Business rescue proceedings can, similarly to liquidation proceedings, be launched on a voluntary basis or by way of a court application brought by creditors or other affected persons. A company must be in financial distress before it can file for business rescue. A company will be deemed to be financially distressed for purposes of this Act if:
“(i) it appears to be reasonably unlikely that the company will be able to pay all of its debts as they fall due and payable within the immediately ensuing six months; or
(ii) it appears to be reasonably likely that the company will become insolvent within the immediately ensuing six months”.
Companies meeting either of the requirements as set out above will thus be eligible to commence with business rescue proceedings in order to rehabilitate the financially distressed company. Some of the most prominent effects of a company being placed under business rescue are the following:
- A general moratorium on legal proceedings against the company is imposed. Creditors will accordingly not be able to institute civil claims against the company or execute on any court orders already granted.

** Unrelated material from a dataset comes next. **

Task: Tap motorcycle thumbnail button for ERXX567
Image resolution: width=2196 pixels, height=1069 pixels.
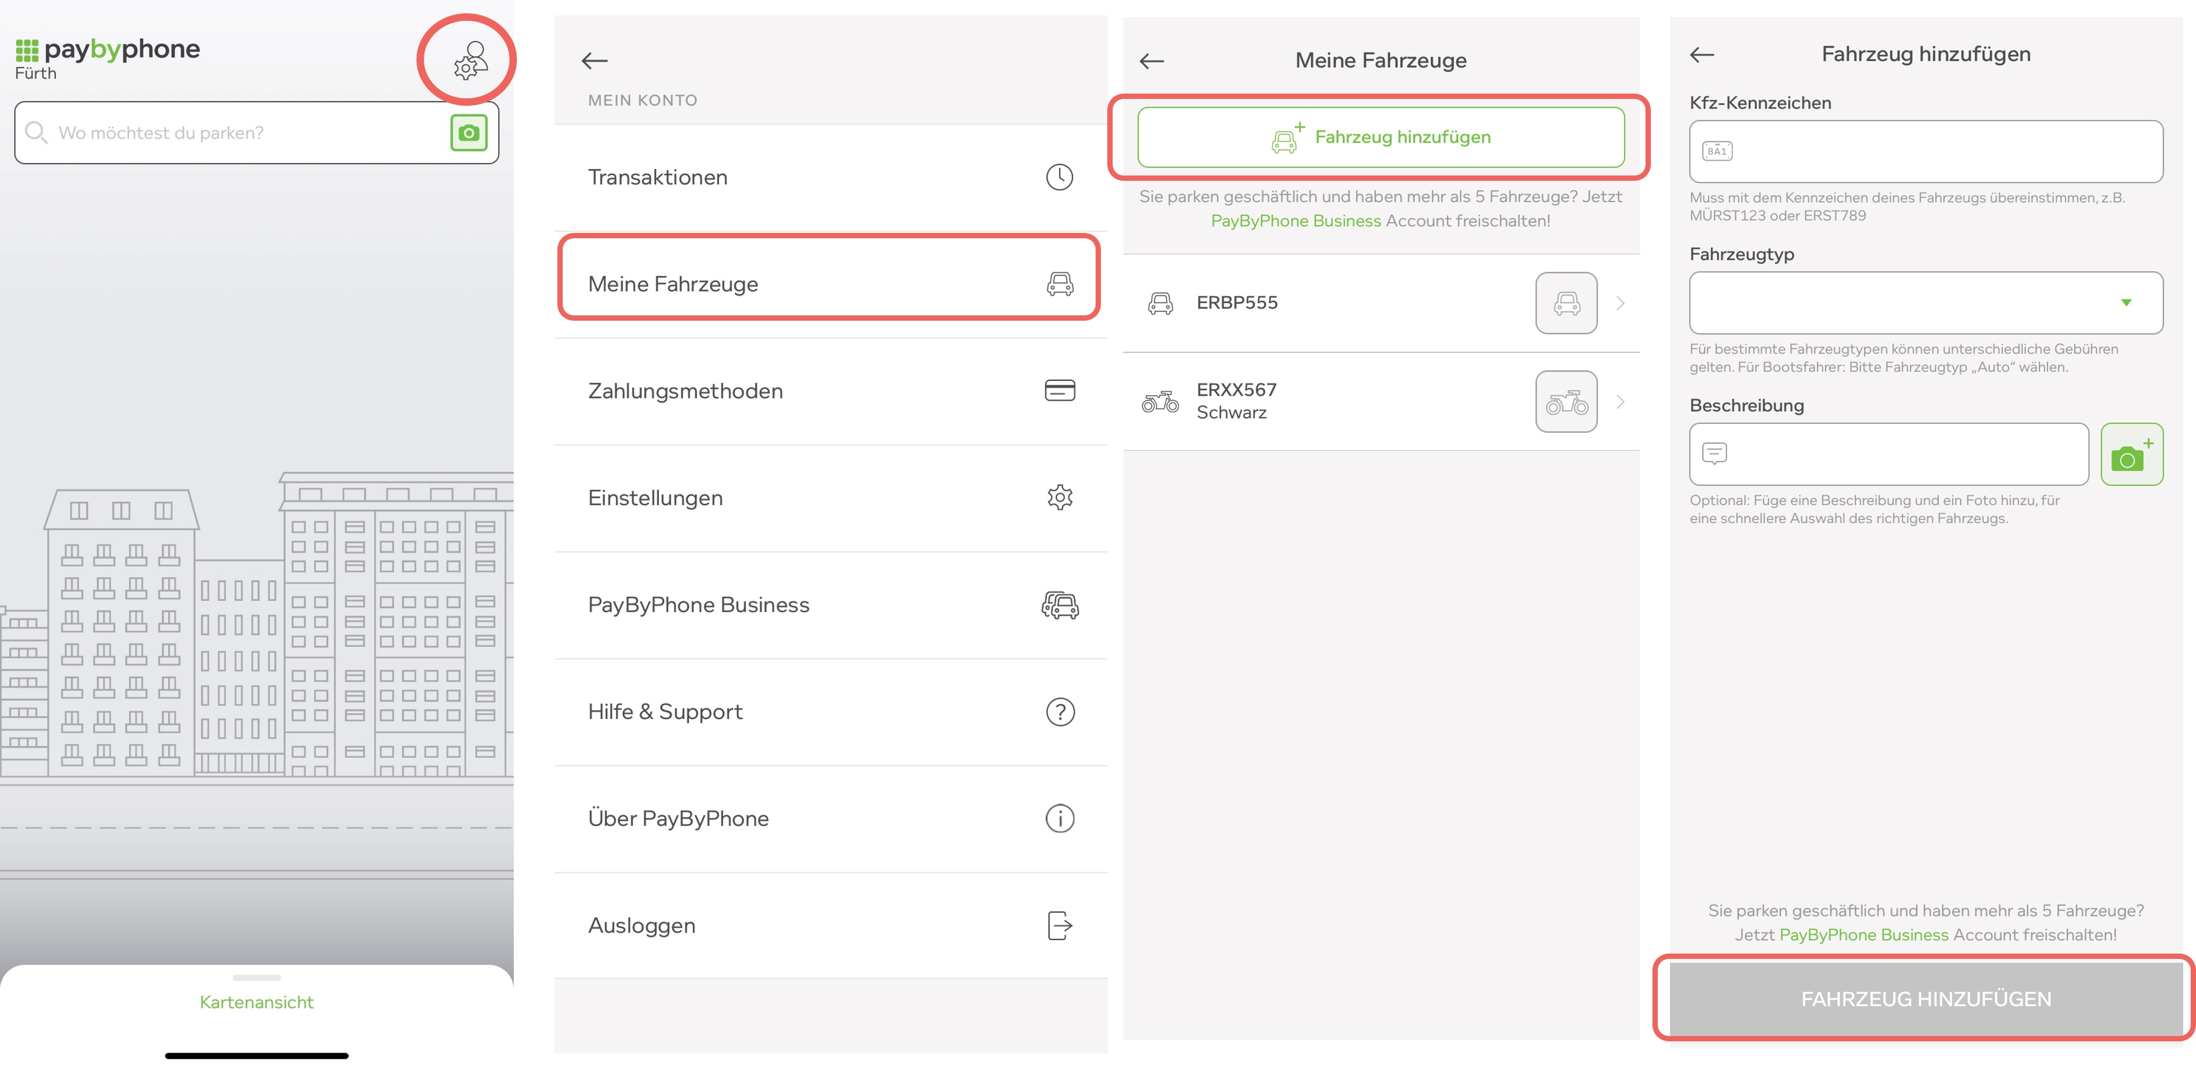Action: click(1566, 402)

- A guarantee or surety previously given by the company in favour of any other person may not be enforced by any person against the company.
- The company may only dispose of its property in the ordinary course of its business in a bona fide transaction which is at arm’s length.
- The business rescue practitioner can “cancel or suspend entirely, partially or conditionally any provision of an agreement to which the company is a party at the commencement of the business rescue period, other than an agreement of employment.” This places the business rescue practitioner in a powerful position to alleviate some of the financial commitments of the struggling company by renegotiating payment schemes with the company’s creditors.
The ultimate objective of business rescue proceedings is to save companies. This should, if possible, be the preferred course of action for a financially distressed company since it has the potential to preserve jobs and to reinstitute a stable and solvent company which can contribute to the South African economy.
The objective of liquidation proceedings is fundamentally different from that of business rescue proceedings. Liquidation proceedings are not aimed at rescuing a financially struggling company, but rather to permanently end the company. It is important to note that liquidations of insolvent companies are still done in terms of the Companies Act 61 of 1973 (hereinafter referred to as “the Old Act”).
A company is regarded as being insolvent if its liabilities exceed its assets, or if it is unable to pay its debts as and when it becomes due.
Liquidation of a company results in the establishment of a concourses creditorium and the company will cease to trade and its assets will be frozen. All civil proceedings against the company will stop as well as any execution processes against the company. The Master of the High Court will appoint a liquidator who will be responsible for collecting all of the company’s assets and to distribute same between the creditors after the costs of the liquidation have been paid.
Liquidation and business rescue proceedings, although applicable in similar circumstances have very different objectives and one should thus consider these objectives when choosing one or the other. Business rescue proceedings should be strongly considered where there is a reasonable prospect that the company may be able to trade on a solvent basis again. However, it does sometimes happen that a company is completely “down and out” and that there are absolutely no prospects of the company ever being able to service its debts and/or to trade on a financially viable manner again. In such cases, one should liquidate the company in order to protect the remaining assets in favour of the creditors. You should consult a knowledgable attorney if your company is financially distressed in order to determine the best way forward.
- Companies Act 71 of 2008.
- Companies Act 61 of 1973.
This article is a general information sheet and should not be used or relied on as legal or other professional advice. No liability can be accepted for any errors or omissions nor for any loss or damage arising from reliance upon any information herein. Always contact your legal adviser for specific and detailed advice.